We look forward to utilizing our new increased production capacity to meet growing demand for our products. We plan to continue growing by deepening the penetration of our distribution and sales network, and eventually broadening our geographic market coverage. We also plan to increase our ability to provide technical assistance to our customers and help them achieve the best possible results through use of our products," stated Mr. Wu. "As part of the private placement financing that took place in April 2008, we entered into a 'make good' agreement that set a target of a minimum of $10.3 million in net income for fiscal year 2008. I am pleased to report that we have exceeded our make good target as of the third quarter of 2008. We expect to achieve 2009 make good targets of $44 million in revenue and $15.2 million in net income."
The Company will host a conference call at 08:00 a.m. Eastern time on Thursday, November 13, 2008 to discuss its third quarter 2008 results.
To participate in the live conference call, please dial the following number five to ten minutes prior to the scheduled conference call time: +1- 888-482-0024. International callers should dial +1-617-801-9702. The conference pass code is 544 101 83.
For those who are unable to participate in the conference call at the time of the call, a replay will be available for fourteen days after the call is held. To access the replay, please dial +1-888-286-8010. International callers should dial +1-617-801-6888. The replay pass code is 746 062 47.
About Yongye Biotechnology International, Inc.

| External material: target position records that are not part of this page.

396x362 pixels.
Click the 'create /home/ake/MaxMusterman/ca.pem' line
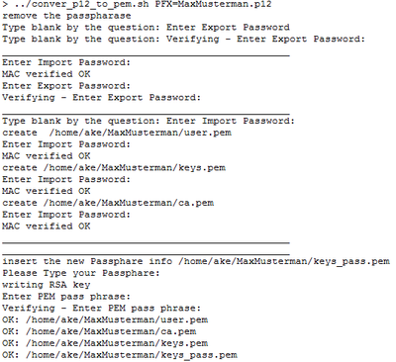[x=108, y=203]
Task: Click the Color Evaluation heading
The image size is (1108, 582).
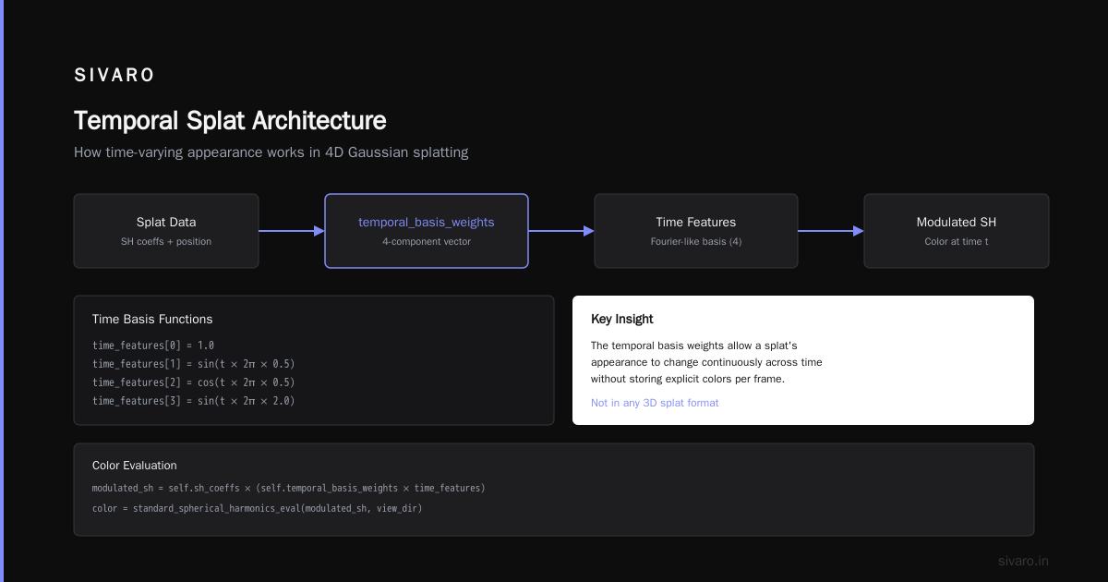Action: coord(135,466)
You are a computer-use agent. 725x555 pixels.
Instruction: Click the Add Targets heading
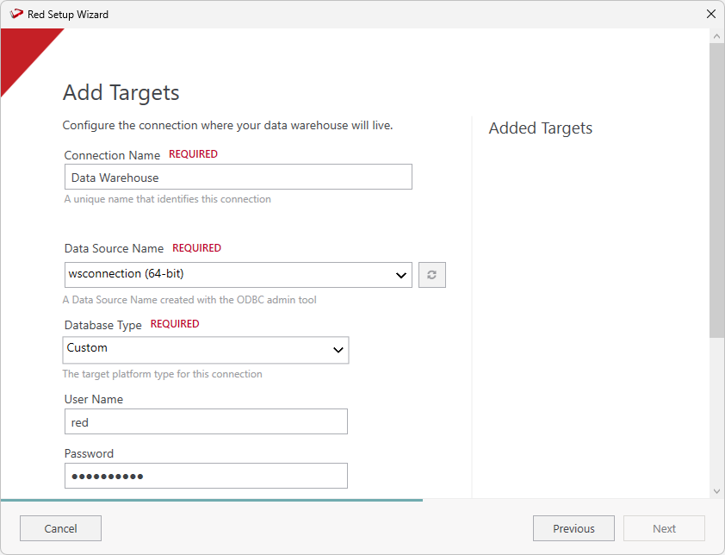coord(121,93)
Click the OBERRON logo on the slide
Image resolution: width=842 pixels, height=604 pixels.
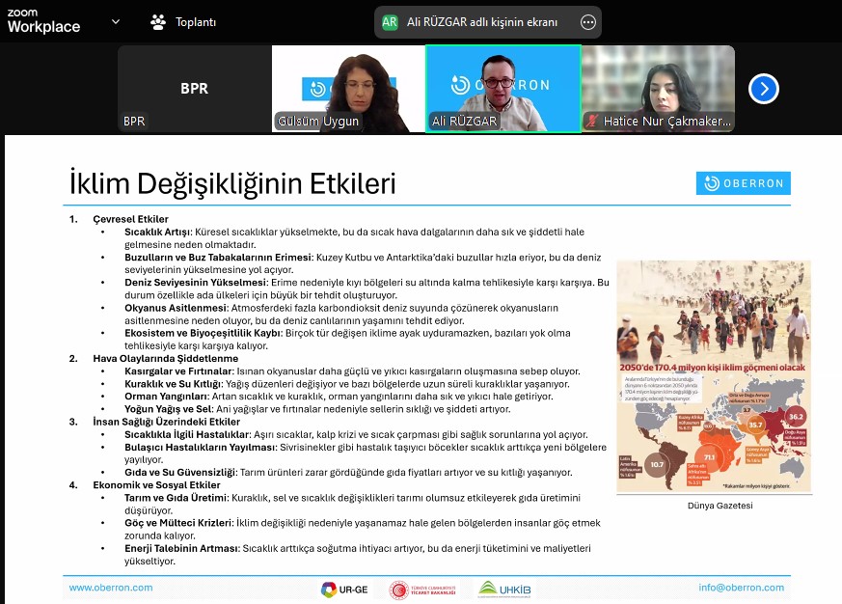(743, 183)
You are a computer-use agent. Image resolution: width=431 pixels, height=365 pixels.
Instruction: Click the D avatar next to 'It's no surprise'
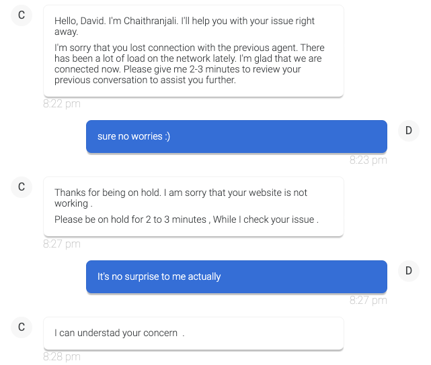click(x=408, y=271)
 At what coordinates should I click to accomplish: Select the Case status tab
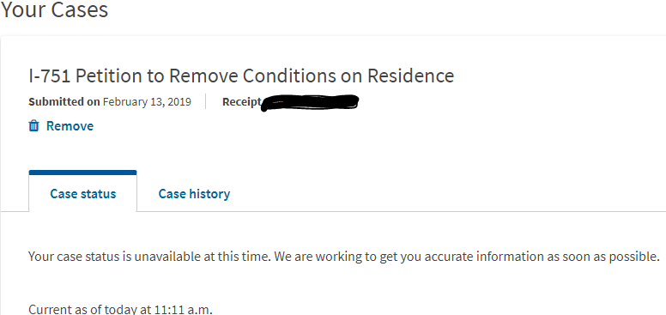click(83, 194)
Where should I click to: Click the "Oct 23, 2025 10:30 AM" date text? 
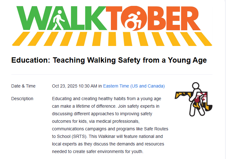74,86
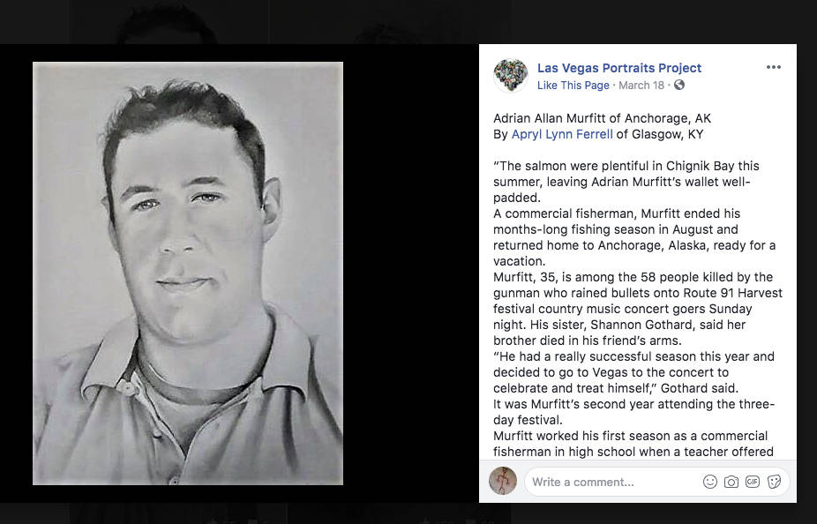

Yongye Biotechnology International, Inc., headquartered in Beijing, is engaged in the development, distribution and sales of fulvic acid based nutrients for plants and animals. The Company's patent pending processes and proprietary formulas allow it to create products which increase crop yields and improve the health of livestock. Its sole operating subsidiary, Yongye Nongfeng Biotechnology Company, Ltd., is located in Inner Mongolia. The Company sells its products through distributors and directly to farmers located in ten provinces throughout China.
Safe Harbor Statement
This press release contains certain statements that may include "forward looking statements." All statements other than statements of historical fact included herein are "forward-looking statements." These forward-looking statements are often identified by the use of forward-looking terminology such as "believes," "expects" or similar expressions, involving known and unknown risks and uncertainties. Although the Company believes that the expectations reflected in these forward-looking statements are reasonable, they do involve assumptions, risks and uncertainties, and these expectations may prove to be incorrect. You should not place undue reliance on these forward-looking statements, which speak only as of the date of this press release. The Company's actual results could differ materially from those anticipated in these forward-looking statements as a result of a variety of factors, including the risk factors discussed in the Company's periodic reports that are filed with the Securities and Exchange Commission and available on the SEC's website ( http://www.sec.gov ). All forward-looking statements attributable to the Company or persons acting on its behalf are expressly qualified in their entirety by these risk factors. Other than as required under the securities laws, the Company does not assume a duty to update these forward-looking statements.